TCD researcher awarded €3.9 million for extracellular vesicles cancer research

Posted on: 08 November 2017

Professor Lorraine O’Driscoll at Trinity’s School of Pharmacy & Pharmaceutical Sciences has been awarded almost €4 million Horizon 2020 funding for a programme entitled “Training in Extracellular vesicles for benefit in Health and Disease”.

The programme is in collaboration with European partners at Institut Curie Paris, Utrecht University, Ghent University, Semmelweis University Budapest, Freiburg University, University of Porto, and industry including Lonza, HansaBioMed, Bioinf2Bio, GVS SpA, AJ Innuscreen GmbH, Exosomics Siena SpA, BD Biosciences and Thermo Fisher.

This H2020 Marie Sk?odowska-Curie Innovation Training Network will train 15 PhD students over its 4-year lifetime and will work on establishing standards and best practice for exosomes and other extracellular vesicles (EVs) research. It will focus on cancer and determining how EVs contribute to cancer metastasis, immune suppression and resistance to anti-cancer drugs, but also how EVs may be used as naturally-occurring drug delivery systems. The hope would be to subsequently make use of this knowledge for societal and economic purposes.

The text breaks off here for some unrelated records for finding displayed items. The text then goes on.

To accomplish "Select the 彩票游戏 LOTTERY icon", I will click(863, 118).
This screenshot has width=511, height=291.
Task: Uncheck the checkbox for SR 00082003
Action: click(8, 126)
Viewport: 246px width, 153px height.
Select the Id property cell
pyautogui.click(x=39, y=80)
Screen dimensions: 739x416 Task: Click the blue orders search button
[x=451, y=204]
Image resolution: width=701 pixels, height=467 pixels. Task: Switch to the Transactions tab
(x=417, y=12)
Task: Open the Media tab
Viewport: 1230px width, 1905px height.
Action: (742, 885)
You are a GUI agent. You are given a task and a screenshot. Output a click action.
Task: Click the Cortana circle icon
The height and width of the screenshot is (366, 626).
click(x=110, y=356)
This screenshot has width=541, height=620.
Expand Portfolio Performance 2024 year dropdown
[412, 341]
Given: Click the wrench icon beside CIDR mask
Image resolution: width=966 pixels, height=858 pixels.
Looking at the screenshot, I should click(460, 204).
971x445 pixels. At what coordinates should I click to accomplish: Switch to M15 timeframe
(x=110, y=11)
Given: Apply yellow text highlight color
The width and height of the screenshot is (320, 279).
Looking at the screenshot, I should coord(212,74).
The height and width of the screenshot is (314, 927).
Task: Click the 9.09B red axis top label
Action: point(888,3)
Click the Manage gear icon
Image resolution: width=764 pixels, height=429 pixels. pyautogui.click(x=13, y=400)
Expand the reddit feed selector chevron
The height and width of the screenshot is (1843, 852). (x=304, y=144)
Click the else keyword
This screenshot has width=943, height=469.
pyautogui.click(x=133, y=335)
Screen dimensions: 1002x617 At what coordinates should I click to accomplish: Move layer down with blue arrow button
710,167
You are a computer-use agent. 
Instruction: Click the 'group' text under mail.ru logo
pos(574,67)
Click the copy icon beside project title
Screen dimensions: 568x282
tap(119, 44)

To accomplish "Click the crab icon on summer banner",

Speaking about the objectives of the programme, Professor O’Driscoll said: “TRAIN-EV’s objective is to develop academic and industry EV leaders for the future through excellent and integrated multi-disciplinary and inter-sectoral training of a critical mass of early-career researchers. The researchers will have outstanding potential in the academic, clinical, and industry/business components of exploiting exosomes and other EVs. They will also perform novel, cutting-edge research and generate new knowledge. This will be achieved by training 15 PhDs in leading universities, clinics and industries offering secondments.”

As well as attending a range of research training courses in the partner universities, clinics and industry, the PhD Fellows will take courses run by the Innovation Academy on how to commercialise research discoveries.

Increasing evidence indicates that substantial “cargos of information” involved in cell-to-cell communication are transported in the bloodstream in exosomes and ectosomes. These membrane-surrounded vesicles released from cells -collectively termed extracellular vesicles or EVs- were originally considered as junk, but are now thought to be mini-maps of their cells of origin. Their contents includes proteins, RNAs and DNA.

Some EVs are released from healthy cells and are associated with a range of physiological functions. In cancer, studies of cell lines, animal models and body fluids (including blood, urine, saliva) from patients and healthy individuals have advocated EVs in a positive light as minimally-invasive diagnostics and predictive biomarkers, based on relative EV quantitative and/or contents.

In parallel, mounting evidence has strongly implicated EVs in causing havoc as a mechanism of cell-to-cell communication, transferring undesirable information in cancer. Examples include passing on drug-resistance characteristics; attracting cancer cells to secondary sites, including the brain, as metastases; helping cancer cells evade the immune system; stimulating recipient cell proliferation, motility, invasion; and inducing neovascularisation and angiogenesis. Recent studies have also suggested EVs having a role as naturally-occurring drug delivery vehicles.